Your instructions: Return the records exactly as they stand, and keep the pictures out of the copy.

[[ Data shown, beginning ]]

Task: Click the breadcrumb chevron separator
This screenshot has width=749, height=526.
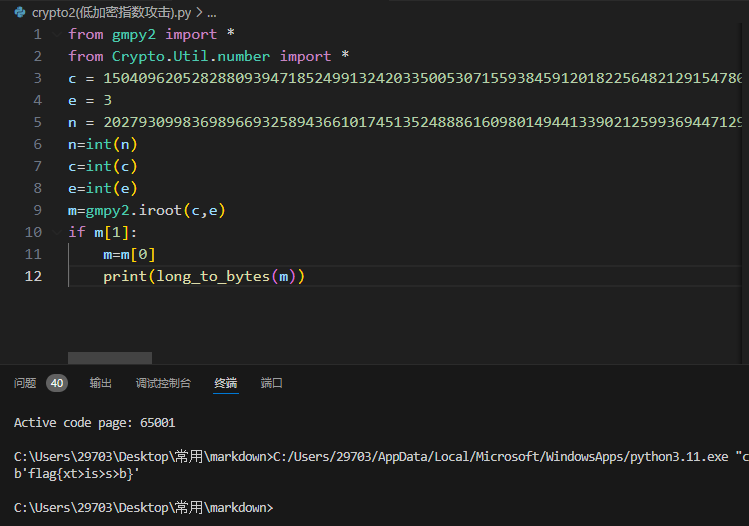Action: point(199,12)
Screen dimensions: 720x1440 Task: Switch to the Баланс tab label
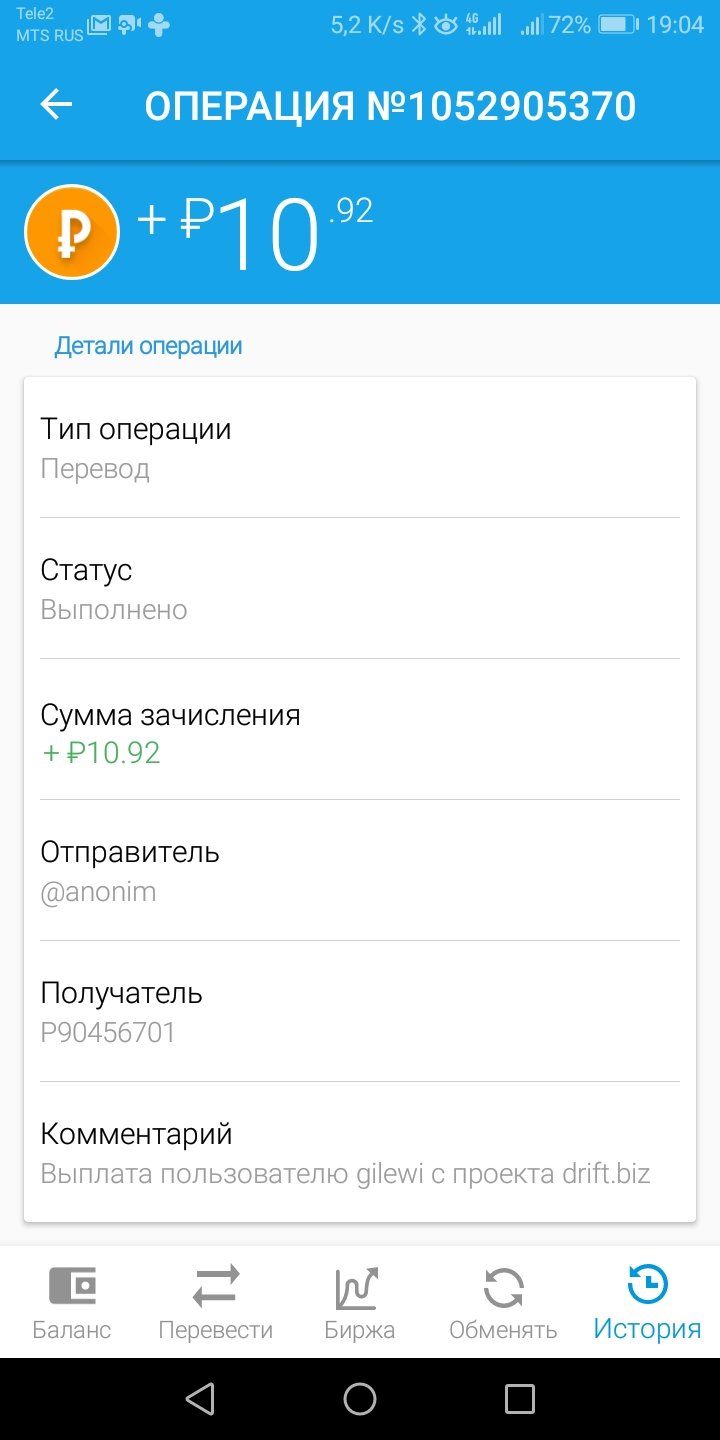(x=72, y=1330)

[[ Data shown, end ]]

Output:
Task: Click the breadcrumb chevron separator
This screenshot has width=749, height=526.
Action: point(199,12)
Screen dimensions: 720x1440 Task: Switch to the Баланс tab label
(x=72, y=1330)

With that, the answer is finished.